(Items listed in a dataset)
►

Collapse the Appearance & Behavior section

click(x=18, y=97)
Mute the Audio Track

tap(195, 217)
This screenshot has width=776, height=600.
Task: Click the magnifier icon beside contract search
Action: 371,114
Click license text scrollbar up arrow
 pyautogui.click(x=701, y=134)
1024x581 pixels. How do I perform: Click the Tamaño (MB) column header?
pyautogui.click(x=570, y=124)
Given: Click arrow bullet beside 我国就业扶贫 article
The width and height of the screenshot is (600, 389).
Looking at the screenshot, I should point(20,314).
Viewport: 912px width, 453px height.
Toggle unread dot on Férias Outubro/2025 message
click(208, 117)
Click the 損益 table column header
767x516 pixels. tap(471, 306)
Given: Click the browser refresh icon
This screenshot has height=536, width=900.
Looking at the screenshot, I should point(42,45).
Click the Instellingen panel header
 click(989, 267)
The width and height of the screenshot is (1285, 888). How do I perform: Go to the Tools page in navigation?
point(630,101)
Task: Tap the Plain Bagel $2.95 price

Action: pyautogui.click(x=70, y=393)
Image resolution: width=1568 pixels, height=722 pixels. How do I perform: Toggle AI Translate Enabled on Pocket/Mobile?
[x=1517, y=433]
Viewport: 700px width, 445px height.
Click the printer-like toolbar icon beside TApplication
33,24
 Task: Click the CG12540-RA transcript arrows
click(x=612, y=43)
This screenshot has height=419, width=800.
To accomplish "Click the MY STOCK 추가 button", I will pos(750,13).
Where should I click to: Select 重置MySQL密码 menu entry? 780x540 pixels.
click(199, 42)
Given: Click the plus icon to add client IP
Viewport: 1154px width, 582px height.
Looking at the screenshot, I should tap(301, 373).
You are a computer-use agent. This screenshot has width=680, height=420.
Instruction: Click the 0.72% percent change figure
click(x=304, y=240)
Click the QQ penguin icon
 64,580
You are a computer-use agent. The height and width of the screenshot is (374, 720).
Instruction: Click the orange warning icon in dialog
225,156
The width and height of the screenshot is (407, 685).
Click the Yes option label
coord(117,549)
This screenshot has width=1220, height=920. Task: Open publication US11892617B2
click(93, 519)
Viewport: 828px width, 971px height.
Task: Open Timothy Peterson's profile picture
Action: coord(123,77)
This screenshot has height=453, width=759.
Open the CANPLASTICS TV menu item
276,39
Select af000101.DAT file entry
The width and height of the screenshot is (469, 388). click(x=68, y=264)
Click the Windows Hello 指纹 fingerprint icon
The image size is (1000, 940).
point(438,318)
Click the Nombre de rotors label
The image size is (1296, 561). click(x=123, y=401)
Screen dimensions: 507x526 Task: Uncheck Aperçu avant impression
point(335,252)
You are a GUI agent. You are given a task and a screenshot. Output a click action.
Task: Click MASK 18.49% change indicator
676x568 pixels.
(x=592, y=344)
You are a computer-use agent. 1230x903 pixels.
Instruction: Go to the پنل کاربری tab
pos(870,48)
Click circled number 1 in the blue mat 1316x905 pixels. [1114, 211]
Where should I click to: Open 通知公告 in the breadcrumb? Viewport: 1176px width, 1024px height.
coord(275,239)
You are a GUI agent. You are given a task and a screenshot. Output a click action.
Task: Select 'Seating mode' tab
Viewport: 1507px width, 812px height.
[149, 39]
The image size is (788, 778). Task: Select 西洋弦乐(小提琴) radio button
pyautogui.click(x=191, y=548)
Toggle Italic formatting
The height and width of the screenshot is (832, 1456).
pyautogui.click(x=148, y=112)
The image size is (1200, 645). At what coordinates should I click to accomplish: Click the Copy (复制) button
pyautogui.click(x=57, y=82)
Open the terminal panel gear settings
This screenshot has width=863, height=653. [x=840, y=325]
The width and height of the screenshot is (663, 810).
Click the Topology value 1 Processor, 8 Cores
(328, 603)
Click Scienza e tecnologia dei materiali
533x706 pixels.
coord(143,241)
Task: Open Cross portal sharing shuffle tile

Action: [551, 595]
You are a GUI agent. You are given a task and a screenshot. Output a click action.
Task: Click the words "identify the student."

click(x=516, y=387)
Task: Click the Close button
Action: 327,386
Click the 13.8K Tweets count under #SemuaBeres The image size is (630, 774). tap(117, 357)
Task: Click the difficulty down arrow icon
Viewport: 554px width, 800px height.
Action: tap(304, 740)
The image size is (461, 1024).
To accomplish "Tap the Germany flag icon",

◄

**TASK TO COMPLETE**
Keeping every line exactly as it is, retype the entries shown above.

**EXERCISE OUTPUT**
Collapse the Appearance & Behavior section

click(x=18, y=97)
Mute the Audio Track

tap(195, 217)
This screenshot has width=776, height=600.
Task: Click the magnifier icon beside contract search
Action: 371,114
Click license text scrollbar up arrow
 pyautogui.click(x=701, y=134)
1024x581 pixels. How do I perform: Click the Tamaño (MB) column header?
pyautogui.click(x=570, y=124)
Given: Click arrow bullet beside 我国就业扶贫 article
The width and height of the screenshot is (600, 389).
Looking at the screenshot, I should point(20,314).
Viewport: 912px width, 453px height.
Toggle unread dot on Férias Outubro/2025 message
click(208, 117)
Click the 損益 table column header
767x516 pixels. tap(471, 306)
Given: Click the browser refresh icon
This screenshot has height=536, width=900.
Looking at the screenshot, I should point(42,45).
Click the Instellingen panel header
 click(989, 267)
The width and height of the screenshot is (1285, 888). How do I perform: Go to the Tools page in navigation?
point(630,101)
Task: Tap the Plain Bagel $2.95 price

Action: pyautogui.click(x=70, y=393)
Image resolution: width=1568 pixels, height=722 pixels. How do I perform: Toggle AI Translate Enabled on Pocket/Mobile?
[x=1517, y=433]
Viewport: 700px width, 445px height.
Click the printer-like toolbar icon beside TApplication
33,24
 Task: Click the CG12540-RA transcript arrows
click(x=612, y=43)
This screenshot has height=419, width=800.
To accomplish "Click the MY STOCK 추가 button", I will pos(750,13).
Where should I click to: Select 重置MySQL密码 menu entry? 780x540 pixels.
click(199, 42)
Given: Click the plus icon to add client IP
Viewport: 1154px width, 582px height.
Looking at the screenshot, I should tap(301, 373).
You are a computer-use agent. This screenshot has width=680, height=420.
Instruction: Click the 0.72% percent change figure
click(x=304, y=240)
Click the QQ penguin icon
 64,580
You are a computer-use agent. The height and width of the screenshot is (374, 720).
Instruction: Click the orange warning icon in dialog
225,156
The width and height of the screenshot is (407, 685).
Click the Yes option label
coord(117,549)
This screenshot has width=1220, height=920. Task: Open publication US11892617B2
click(93, 519)
Viewport: 828px width, 971px height.
Task: Open Timothy Peterson's profile picture
Action: coord(123,77)
This screenshot has height=453, width=759.
Open the CANPLASTICS TV menu item
276,39
Select af000101.DAT file entry
The width and height of the screenshot is (469, 388). click(x=68, y=264)
Click the Windows Hello 指纹 fingerprint icon
The image size is (1000, 940).
point(438,318)
Click the Nombre de rotors label
The image size is (1296, 561). click(x=123, y=401)
Screen dimensions: 507x526 Task: Uncheck Aperçu avant impression
point(335,252)
You are a GUI agent. You are given a task and a screenshot. Output a click action.
Task: Click MASK 18.49% change indicator
676x568 pixels.
(x=592, y=344)
You are a computer-use agent. 1230x903 pixels.
Instruction: Go to the پنل کاربری tab
pos(870,48)
Click circled number 1 in the blue mat 1316x905 pixels. [1114, 211]
Where should I click to: Open 通知公告 in the breadcrumb? Viewport: 1176px width, 1024px height.
coord(275,239)
You are a GUI agent. You are given a task and a screenshot. Output a click action.
Task: Select 'Seating mode' tab
Viewport: 1507px width, 812px height.
[149, 39]
The image size is (788, 778). Task: Select 西洋弦乐(小提琴) radio button
pyautogui.click(x=191, y=548)
Toggle Italic formatting
The height and width of the screenshot is (832, 1456).
pyautogui.click(x=148, y=112)
The image size is (1200, 645). At what coordinates should I click to accomplish: Click the Copy (复制) button
pyautogui.click(x=57, y=82)
Open the terminal panel gear settings
This screenshot has width=863, height=653. [x=840, y=325]
The width and height of the screenshot is (663, 810).
Click the Topology value 1 Processor, 8 Cores
(328, 603)
Click Scienza e tecnologia dei materiali
533x706 pixels.
coord(143,241)
Task: Open Cross portal sharing shuffle tile

Action: [551, 595]
You are a GUI agent. You are given a task and a screenshot. Output a click action.
Task: Click the words "identify the student."

click(x=516, y=387)
Task: Click the Close button
Action: 327,386
Click the 13.8K Tweets count under #SemuaBeres The image size is (630, 774). tap(117, 357)
Task: Click the difficulty down arrow icon
Viewport: 554px width, 800px height.
Action: tap(304, 740)
The image size is (461, 1024).
To accomplish "Tap the Germany flag icon",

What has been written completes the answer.